Lulu and bad instruments

Good people, ‘garbage in garbage out’ is no new gospel.

The cliché re-emerged last week when R&B crooner Lulu refused to perform in Mzuzu JUST because the organisers, Top City Entertainment, reportedly failed to provide a set of equipment the artist had asked for well in advance.

Just that?

This has been the buzzword among those who cannot believe the musician deserved proper tools not the things he got during the live show that failed.

Professional artists did not die yesterday, Lulu’s resolve affirms.

Beggars are choosers, but artists are service-providers with a reputation to protect. Like every butcher, they can only blame themselves if they attach their name tag to a cow without counting its teeth.

It is said kulamula vumbwe nkulinga uli ndi nkhuku. Truly, if the promoters want quality output they must invest in it.

Where some want the billion-kwacha stuff for K2, artists should emulate Lulu’s example by clearly demanding props that make their offerings worth the patron’s time and dime or step aside to safeguard their name.

The majority of high profile live shows in the country often get bad press not because of the artists’ low know-how, but the instruments seemingly filled with mad crickets and howling pigs just when people expect melodies pure and good to the ear.

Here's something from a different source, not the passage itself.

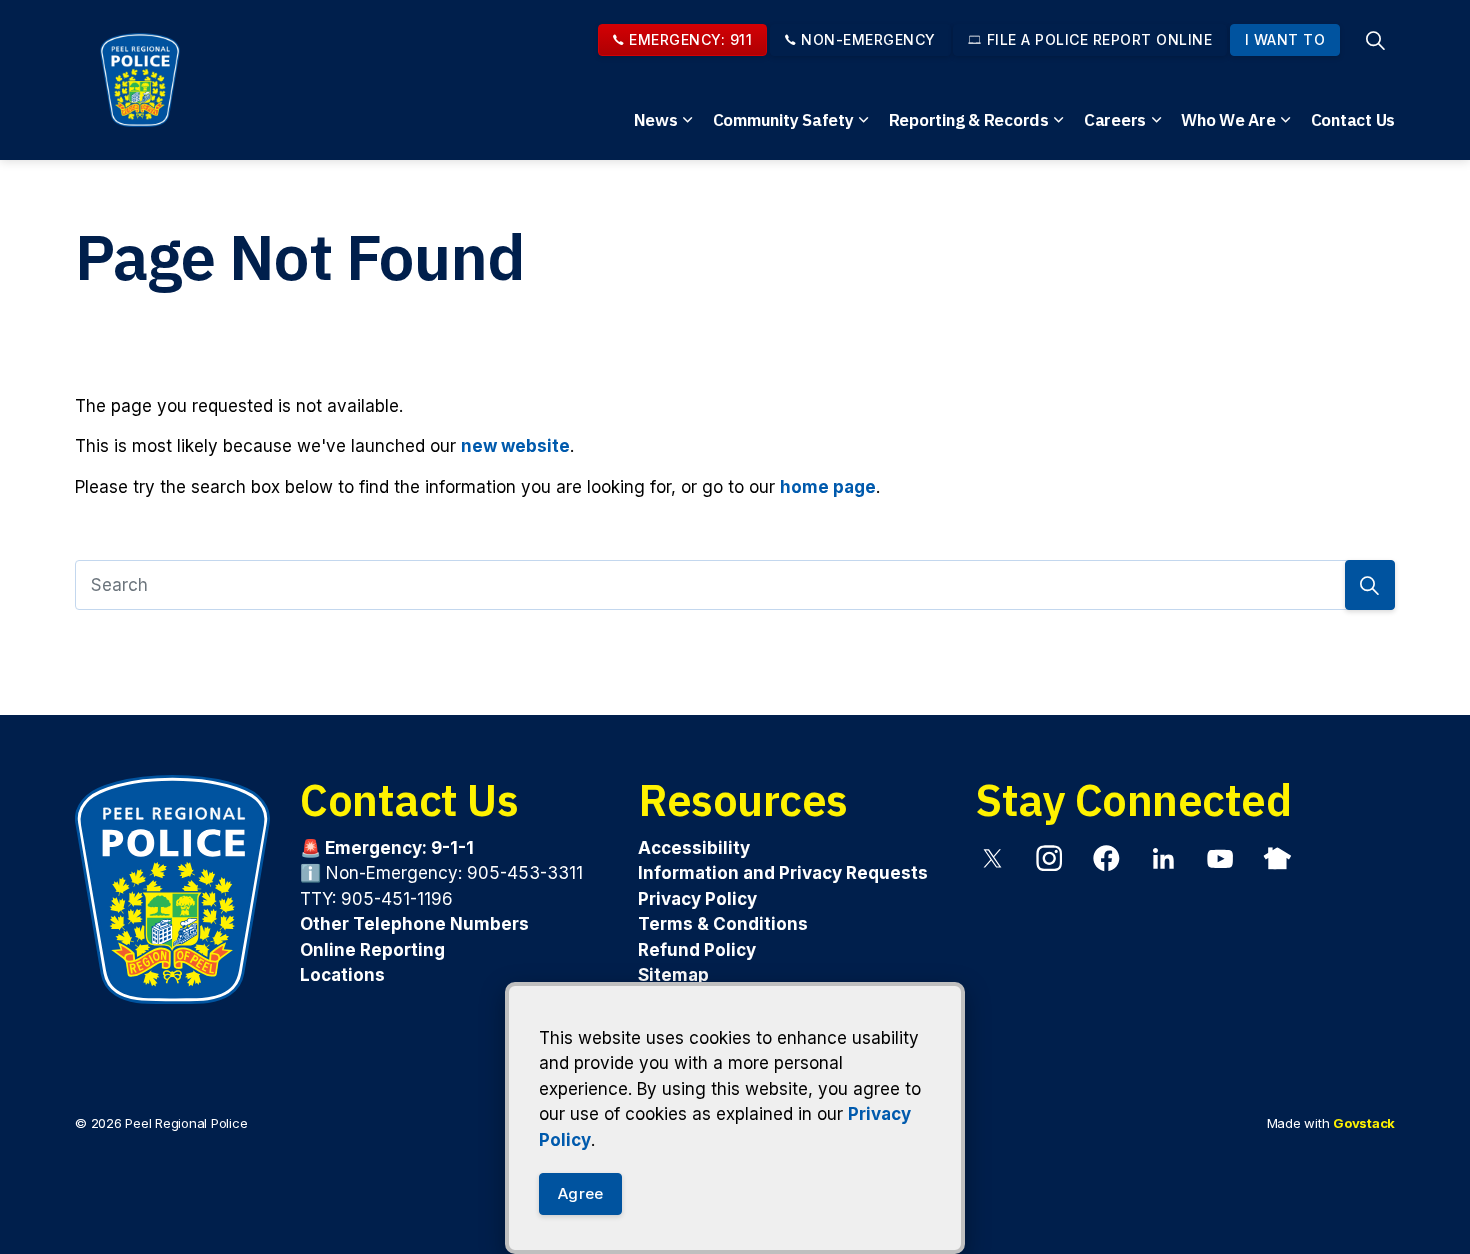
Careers (1115, 120)
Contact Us (1353, 120)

Promoters’ penchant for bad instruments is well documented that art journalists and critics often feel duty-bound to judge music by the tools behind it and that is not all art reviews entail.

Good morning singers, players of instruments and sound engineers!

When artists accept bad instruments, they accept to stomach the miserable ratings, undignified perceptions and humiliating publicity that come with the bad jazz.

In other contexts, artists have no problem doing a Lulu: Spell out necessary tools beforehand and the organisers have themselves to blame if they fail to provide or negotiate improvisations and compromises on time.

This is what Mali jazz legend Salif Keita taught us in 2009 when he halted the music, ranted, puffed and huffed in protest to the screeching equipment on offer.

Bad paraphernalia make artists bad carpenters—always blaming the tools for their lack of know-how.